■ Exercise objective
Please convert every line of the material below into a numbered list, skipping any blank lines. Leave the pictures out of your answer.

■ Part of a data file
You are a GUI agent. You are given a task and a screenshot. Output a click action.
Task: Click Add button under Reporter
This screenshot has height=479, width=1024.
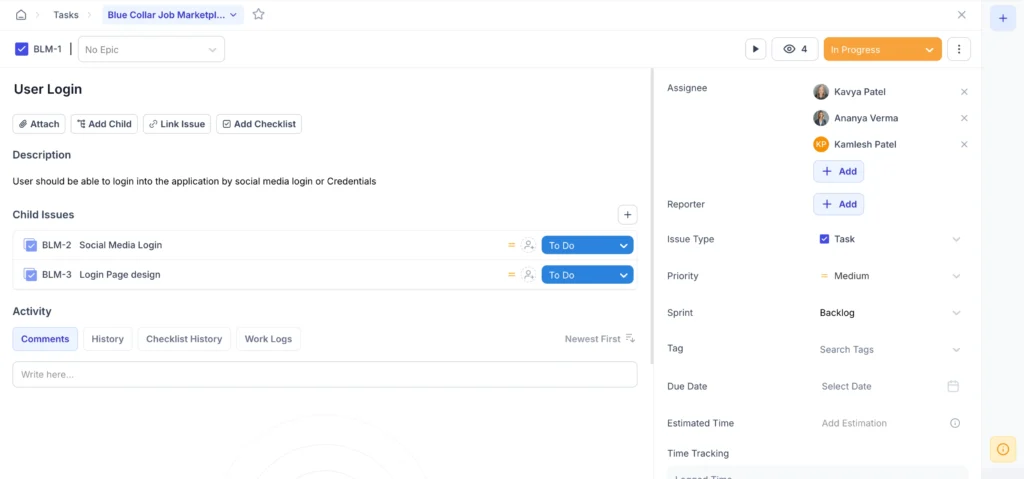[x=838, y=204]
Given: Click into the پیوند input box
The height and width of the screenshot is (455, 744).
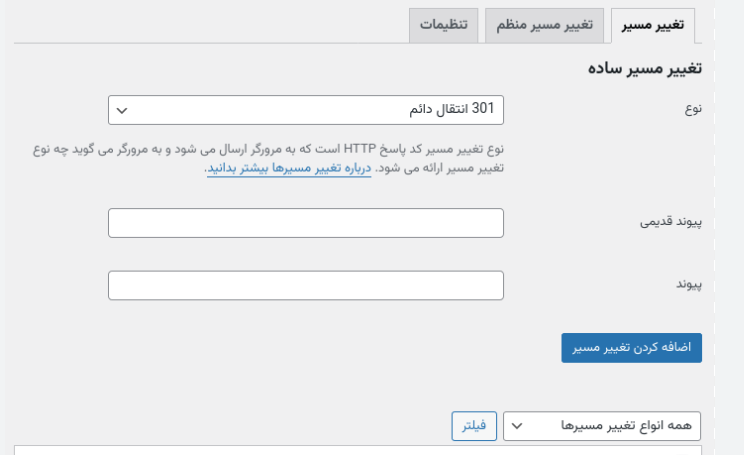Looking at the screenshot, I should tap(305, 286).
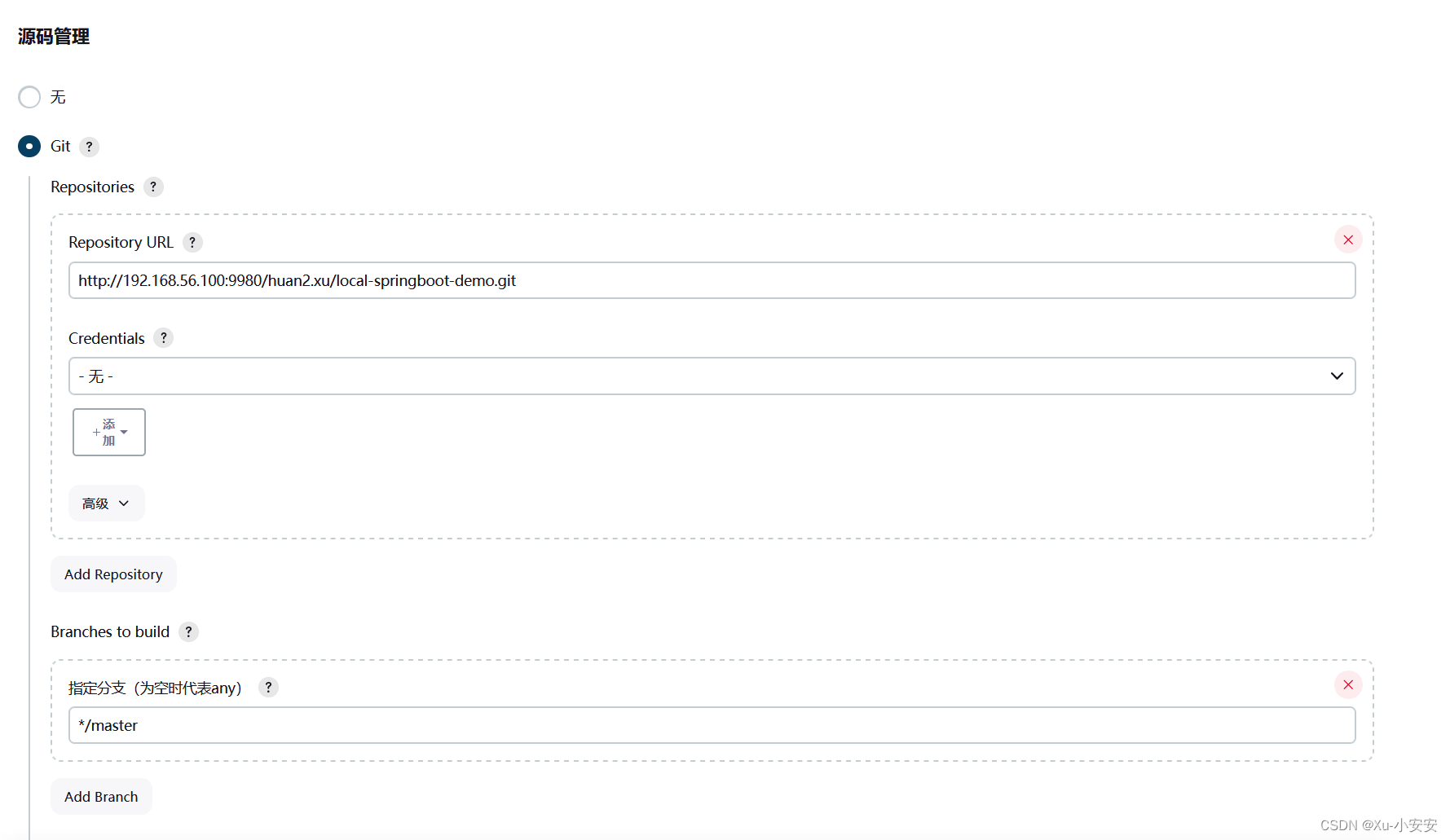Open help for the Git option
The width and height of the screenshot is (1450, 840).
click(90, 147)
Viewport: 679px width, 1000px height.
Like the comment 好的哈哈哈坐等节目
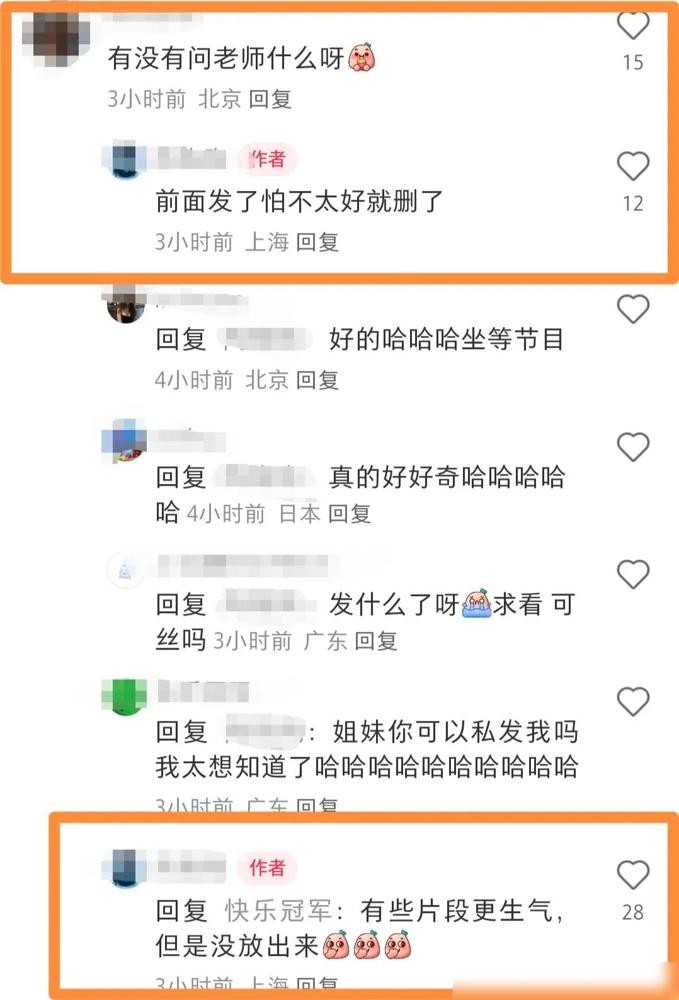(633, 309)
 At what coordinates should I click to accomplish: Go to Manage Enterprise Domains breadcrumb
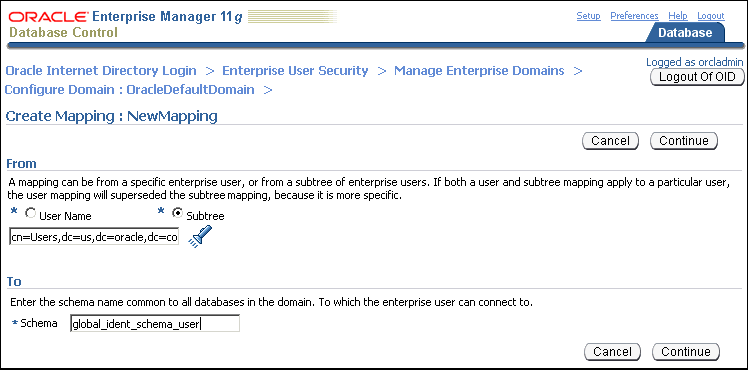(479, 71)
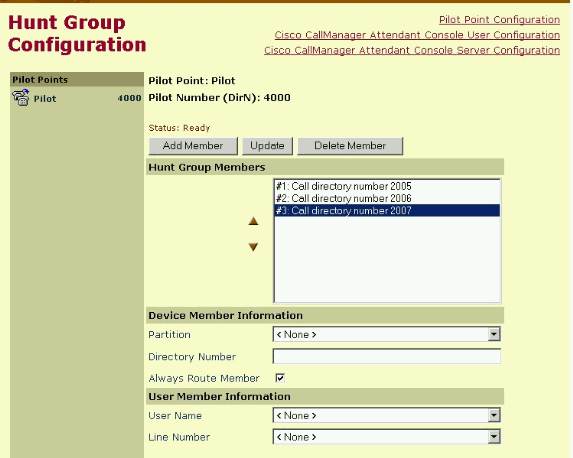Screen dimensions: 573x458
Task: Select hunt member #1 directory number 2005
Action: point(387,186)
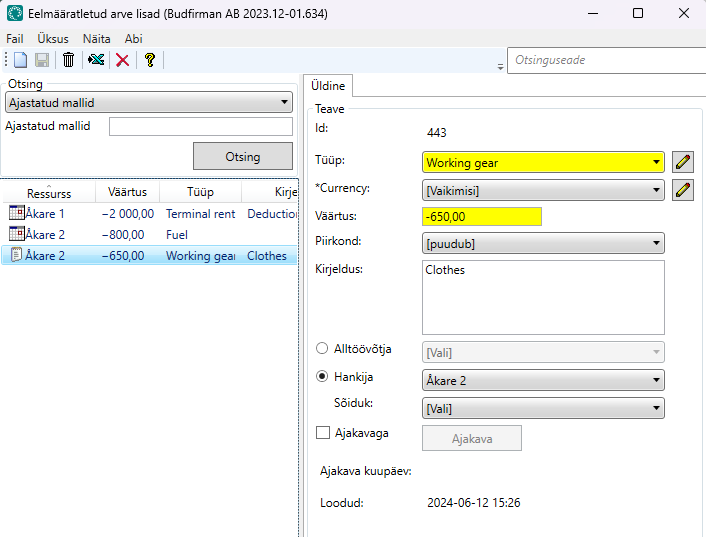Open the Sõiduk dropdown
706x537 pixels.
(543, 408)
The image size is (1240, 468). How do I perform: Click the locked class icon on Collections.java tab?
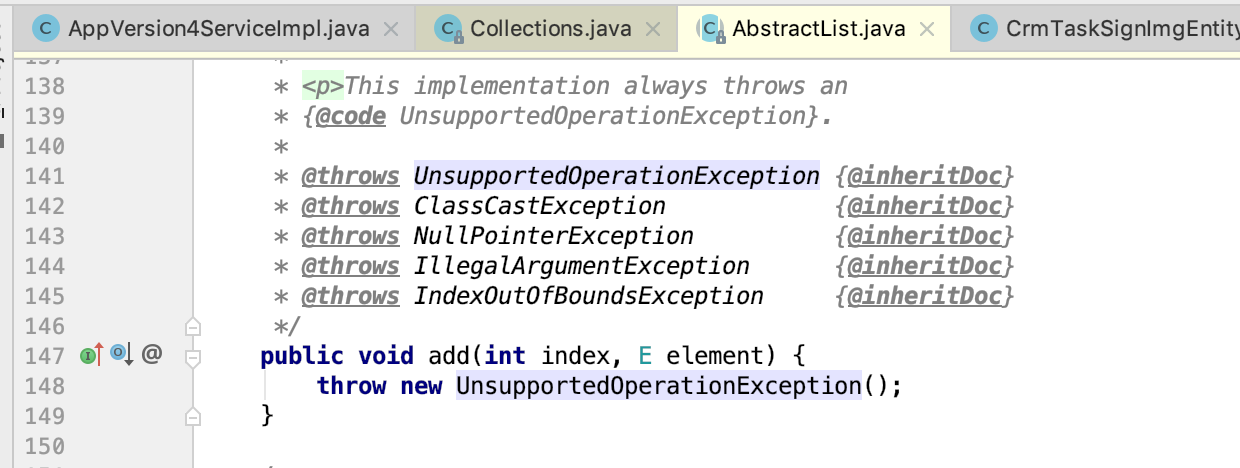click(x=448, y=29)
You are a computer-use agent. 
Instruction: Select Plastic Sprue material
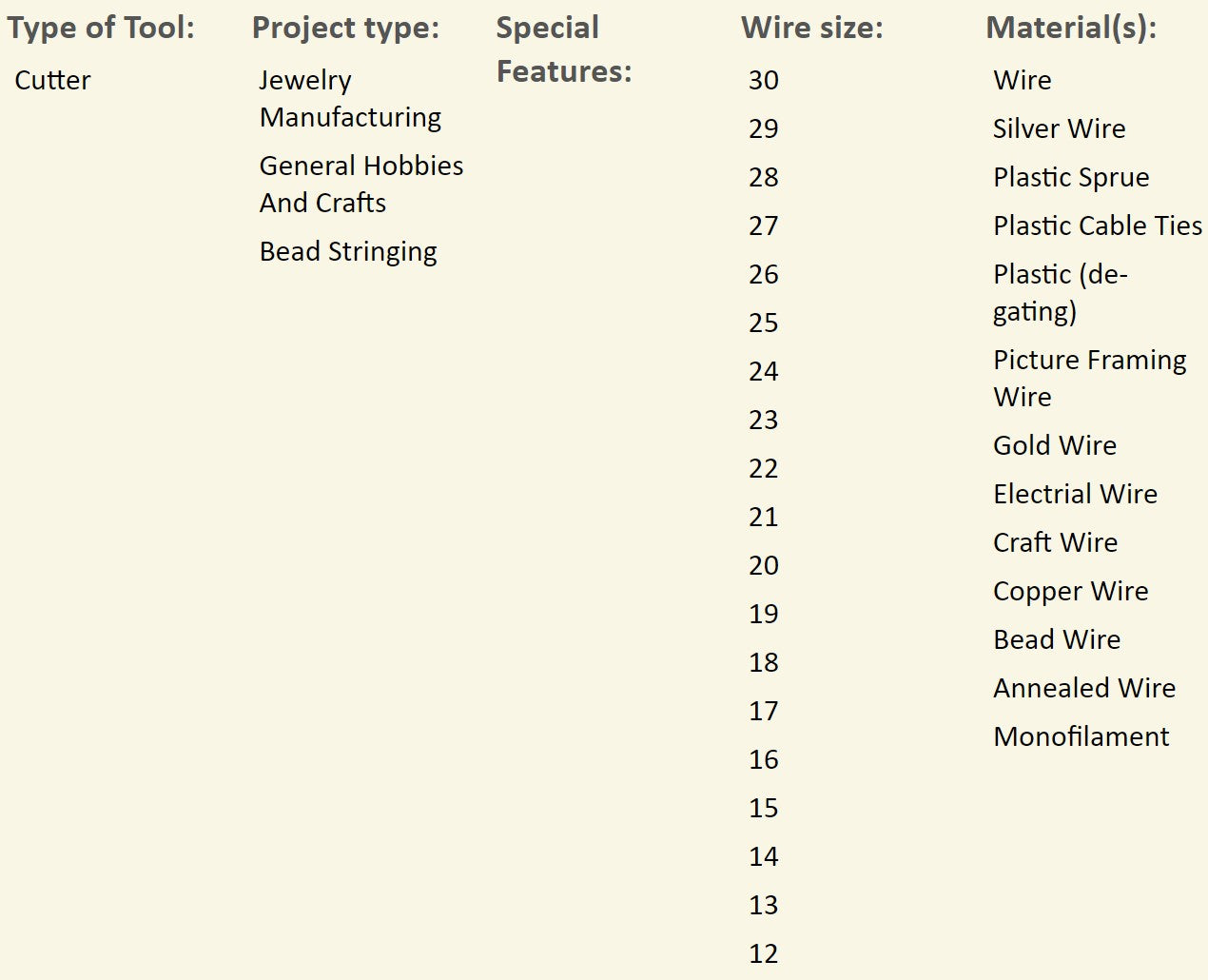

■ Solution to the exercise
1. You are a GUI agent. You are given a task and a screenshot. Output a click action.
2. Task: Click Add button under Reporter
3. This screenshot has height=479, width=1024.
4. [x=838, y=204]
5. Given: Click into the پیوند input box
6. The height and width of the screenshot is (455, 744).
7. Looking at the screenshot, I should tap(305, 286).
8. Open help for the Git option
9. The width and height of the screenshot is (1450, 840).
10. click(90, 147)
11. Viewport: 679px width, 1000px height.
12. Like the comment 好的哈哈哈坐等节目
13. (633, 309)
14.  At what coordinates should I click to accomplish: Go to Manage Enterprise Domains breadcrumb
15. (479, 71)
16. Screen dimensions: 573x458
17. Task: Select hunt member #1 directory number 2005
18. Action: point(387,186)
19. Open the Sõiduk dropdown
20. 706x537 pixels.
21. (543, 408)
22. The image size is (1240, 468). How do I perform: Click the locked class icon on Collections.java tab?
23. click(x=448, y=29)
24. You are a computer-use agent. 
25. Instruction: Select Plastic Sprue material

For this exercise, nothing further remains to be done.